You've shifted explanations three times in this thread. First it was Google doing embrace-and-extend. When that didn't explain Apple-specific behavior, you pivoted to "parity requirements". Then "user preferences" (with no supporting data). Now Android market dynamics (which proves our point about gatekeepers). Every time evidence contradicts your previous explanation, you invent a new one. That's not reasoned argument, that's motivated reasoning to protect a predetermined conclusion.
So I'm asking again, directly, do you acknowledge that Apple's App Store business creates a financial conflict of interest regarding PWA development? Yes or no?
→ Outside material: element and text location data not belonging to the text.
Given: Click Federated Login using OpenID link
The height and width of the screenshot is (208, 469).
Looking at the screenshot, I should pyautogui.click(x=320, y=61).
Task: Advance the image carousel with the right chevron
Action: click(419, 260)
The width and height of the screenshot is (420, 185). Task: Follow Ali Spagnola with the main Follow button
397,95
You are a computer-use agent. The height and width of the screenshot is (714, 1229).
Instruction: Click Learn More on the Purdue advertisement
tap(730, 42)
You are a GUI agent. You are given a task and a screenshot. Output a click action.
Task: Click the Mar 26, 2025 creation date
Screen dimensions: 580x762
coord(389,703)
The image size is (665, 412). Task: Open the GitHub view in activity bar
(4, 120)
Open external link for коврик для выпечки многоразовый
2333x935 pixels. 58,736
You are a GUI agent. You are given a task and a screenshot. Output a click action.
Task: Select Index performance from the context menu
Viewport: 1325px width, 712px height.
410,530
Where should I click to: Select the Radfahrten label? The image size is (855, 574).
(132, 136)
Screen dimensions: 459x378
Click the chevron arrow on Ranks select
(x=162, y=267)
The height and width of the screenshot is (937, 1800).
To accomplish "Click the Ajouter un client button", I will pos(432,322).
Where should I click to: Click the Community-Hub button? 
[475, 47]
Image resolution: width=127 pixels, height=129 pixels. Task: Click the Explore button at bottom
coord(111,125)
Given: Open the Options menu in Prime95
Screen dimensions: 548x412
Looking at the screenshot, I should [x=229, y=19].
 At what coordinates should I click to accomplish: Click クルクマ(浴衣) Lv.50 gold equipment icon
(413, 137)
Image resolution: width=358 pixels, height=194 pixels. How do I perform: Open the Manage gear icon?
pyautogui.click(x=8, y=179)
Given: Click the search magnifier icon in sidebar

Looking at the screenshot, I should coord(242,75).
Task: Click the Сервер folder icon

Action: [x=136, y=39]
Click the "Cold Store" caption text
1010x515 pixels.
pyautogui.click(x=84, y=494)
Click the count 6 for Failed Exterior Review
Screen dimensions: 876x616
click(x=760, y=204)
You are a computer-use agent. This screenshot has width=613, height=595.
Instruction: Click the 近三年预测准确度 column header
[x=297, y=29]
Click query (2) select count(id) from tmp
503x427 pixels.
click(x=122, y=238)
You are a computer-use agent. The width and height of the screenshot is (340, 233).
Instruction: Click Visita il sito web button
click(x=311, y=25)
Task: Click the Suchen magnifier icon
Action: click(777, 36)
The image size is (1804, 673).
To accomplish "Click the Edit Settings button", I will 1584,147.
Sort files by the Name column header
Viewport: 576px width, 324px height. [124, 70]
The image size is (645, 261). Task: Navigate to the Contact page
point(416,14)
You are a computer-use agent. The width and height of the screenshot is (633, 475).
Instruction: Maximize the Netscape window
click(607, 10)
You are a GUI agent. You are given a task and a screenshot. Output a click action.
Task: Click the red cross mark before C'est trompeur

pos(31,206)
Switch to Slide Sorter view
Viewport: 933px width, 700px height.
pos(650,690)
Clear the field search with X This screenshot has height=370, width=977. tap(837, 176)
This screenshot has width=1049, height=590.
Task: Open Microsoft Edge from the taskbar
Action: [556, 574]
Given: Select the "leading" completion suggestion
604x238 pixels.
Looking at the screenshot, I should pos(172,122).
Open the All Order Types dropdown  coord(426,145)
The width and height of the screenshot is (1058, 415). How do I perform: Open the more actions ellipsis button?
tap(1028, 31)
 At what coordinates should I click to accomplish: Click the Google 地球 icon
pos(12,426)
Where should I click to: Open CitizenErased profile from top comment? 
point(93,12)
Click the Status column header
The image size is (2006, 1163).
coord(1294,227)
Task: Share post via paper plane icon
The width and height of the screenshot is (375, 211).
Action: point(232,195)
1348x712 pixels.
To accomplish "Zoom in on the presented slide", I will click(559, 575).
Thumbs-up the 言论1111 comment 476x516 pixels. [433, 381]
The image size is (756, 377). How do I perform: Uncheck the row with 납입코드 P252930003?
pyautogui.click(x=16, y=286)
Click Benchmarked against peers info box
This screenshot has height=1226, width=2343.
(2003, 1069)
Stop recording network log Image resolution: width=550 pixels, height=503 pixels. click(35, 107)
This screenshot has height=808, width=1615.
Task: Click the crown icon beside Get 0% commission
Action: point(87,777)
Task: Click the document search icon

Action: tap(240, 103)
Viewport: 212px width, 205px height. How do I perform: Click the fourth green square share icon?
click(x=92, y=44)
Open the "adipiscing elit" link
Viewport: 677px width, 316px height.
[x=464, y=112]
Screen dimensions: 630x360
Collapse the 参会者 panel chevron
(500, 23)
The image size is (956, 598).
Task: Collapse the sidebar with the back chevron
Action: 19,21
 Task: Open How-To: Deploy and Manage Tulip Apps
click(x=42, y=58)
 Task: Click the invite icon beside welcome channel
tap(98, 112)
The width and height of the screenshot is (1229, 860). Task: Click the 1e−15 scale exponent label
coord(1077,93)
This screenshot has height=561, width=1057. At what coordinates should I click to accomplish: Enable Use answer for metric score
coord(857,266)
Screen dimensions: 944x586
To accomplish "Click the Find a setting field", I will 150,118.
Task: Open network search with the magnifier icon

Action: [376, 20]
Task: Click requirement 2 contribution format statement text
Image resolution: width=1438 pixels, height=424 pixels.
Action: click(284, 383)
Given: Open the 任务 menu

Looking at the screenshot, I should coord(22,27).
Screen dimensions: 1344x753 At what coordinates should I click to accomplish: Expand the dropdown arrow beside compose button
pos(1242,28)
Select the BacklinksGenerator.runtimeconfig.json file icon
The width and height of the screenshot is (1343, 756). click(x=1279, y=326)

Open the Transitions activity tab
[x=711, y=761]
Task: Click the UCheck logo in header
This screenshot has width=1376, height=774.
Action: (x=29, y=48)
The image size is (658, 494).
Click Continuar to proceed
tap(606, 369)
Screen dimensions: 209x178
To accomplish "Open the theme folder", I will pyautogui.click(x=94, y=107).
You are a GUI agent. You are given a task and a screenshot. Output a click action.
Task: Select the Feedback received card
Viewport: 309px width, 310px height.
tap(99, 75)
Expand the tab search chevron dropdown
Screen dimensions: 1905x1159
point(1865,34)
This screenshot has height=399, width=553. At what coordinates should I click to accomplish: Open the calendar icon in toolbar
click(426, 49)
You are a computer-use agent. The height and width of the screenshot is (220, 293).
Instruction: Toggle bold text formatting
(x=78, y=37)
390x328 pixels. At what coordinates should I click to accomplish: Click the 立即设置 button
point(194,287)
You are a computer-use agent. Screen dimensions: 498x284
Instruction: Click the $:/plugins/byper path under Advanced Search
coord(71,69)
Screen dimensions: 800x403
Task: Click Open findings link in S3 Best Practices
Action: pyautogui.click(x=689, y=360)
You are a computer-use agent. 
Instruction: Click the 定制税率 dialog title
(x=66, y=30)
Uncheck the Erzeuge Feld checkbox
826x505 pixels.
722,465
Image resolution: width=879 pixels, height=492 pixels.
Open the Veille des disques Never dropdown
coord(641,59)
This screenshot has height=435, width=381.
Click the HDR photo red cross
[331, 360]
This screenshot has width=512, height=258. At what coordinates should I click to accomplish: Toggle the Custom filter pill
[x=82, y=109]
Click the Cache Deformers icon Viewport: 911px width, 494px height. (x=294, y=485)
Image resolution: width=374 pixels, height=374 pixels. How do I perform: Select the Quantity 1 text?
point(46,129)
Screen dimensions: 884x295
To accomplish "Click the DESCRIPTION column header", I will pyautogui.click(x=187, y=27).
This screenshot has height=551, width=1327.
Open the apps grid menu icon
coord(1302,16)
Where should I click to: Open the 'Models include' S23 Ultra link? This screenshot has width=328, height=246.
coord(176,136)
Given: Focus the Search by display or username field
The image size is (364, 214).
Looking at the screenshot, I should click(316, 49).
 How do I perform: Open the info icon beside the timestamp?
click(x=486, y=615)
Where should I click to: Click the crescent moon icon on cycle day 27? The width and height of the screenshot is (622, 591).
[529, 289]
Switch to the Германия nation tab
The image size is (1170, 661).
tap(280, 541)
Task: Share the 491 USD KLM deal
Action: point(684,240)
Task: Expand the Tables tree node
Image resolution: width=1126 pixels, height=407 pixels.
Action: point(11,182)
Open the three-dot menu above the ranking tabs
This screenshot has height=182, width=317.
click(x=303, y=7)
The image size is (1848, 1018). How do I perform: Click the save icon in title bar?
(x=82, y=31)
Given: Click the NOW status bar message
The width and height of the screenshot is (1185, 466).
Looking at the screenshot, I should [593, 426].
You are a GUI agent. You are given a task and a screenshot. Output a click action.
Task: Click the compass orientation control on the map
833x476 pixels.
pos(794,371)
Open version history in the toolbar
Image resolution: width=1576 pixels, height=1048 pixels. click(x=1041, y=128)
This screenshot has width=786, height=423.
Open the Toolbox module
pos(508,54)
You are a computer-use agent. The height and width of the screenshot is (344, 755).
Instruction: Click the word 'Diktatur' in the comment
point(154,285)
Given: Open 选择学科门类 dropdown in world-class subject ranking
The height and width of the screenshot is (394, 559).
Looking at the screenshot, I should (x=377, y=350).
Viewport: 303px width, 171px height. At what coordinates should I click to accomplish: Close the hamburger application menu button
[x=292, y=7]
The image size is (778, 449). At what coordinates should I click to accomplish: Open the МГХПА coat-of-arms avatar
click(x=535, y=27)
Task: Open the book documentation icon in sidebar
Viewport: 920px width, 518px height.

Because everything you've written requires us to ignore the obvious incentive structure and believe Apple is just making innocuous technical choices while coincidentally fighting regulations, threatening to leave markets, and maintaining decade-long feature gaps that happen to protect their most profitable business.
[flagged]
Okay, when I said start again with a new comment, I did not mean remove the first sentence and copy and paste the rest.
I have explicitly been trying to find common ground with you:
> Can we agree on that?
> And I think we can agree that keeping the status quo is easy to implement, right?
You, on the other hand, are basically calling me a liar and barking orders at me:
> Source this immediately.
> That's pure gaslighting
I’m approaching this as a discussion, you are approaching this as some sort of war.
I will have a discussion with you. I will not have a flame war with you.
[flagged]
> You are now dictating how I have to adjust the style of my writing so you can be bothered to finally answer my questions after you've repeatedly evaded answering question? You never had any intention of answering them. Apple's conflict of interest which you're hellbent on denying is indicative of your own conflict of interest. Shareholders tend to be defensive of their own investments.
I have given you plenty of time and written lengthy responses to you.
You have responded like this, so I am quite obviously not going to waste any more time on you.
I suggest you read the site guidelines:
https://news.ycombinator.com/newsguidelines.html
This thread is failing them, so we should stop.
[flagged]
[flagged]
> I need to address several evasions and fabrications of yours here with actual evidence.
Start again with a new comment and I’ll respond. I’m not reading past here.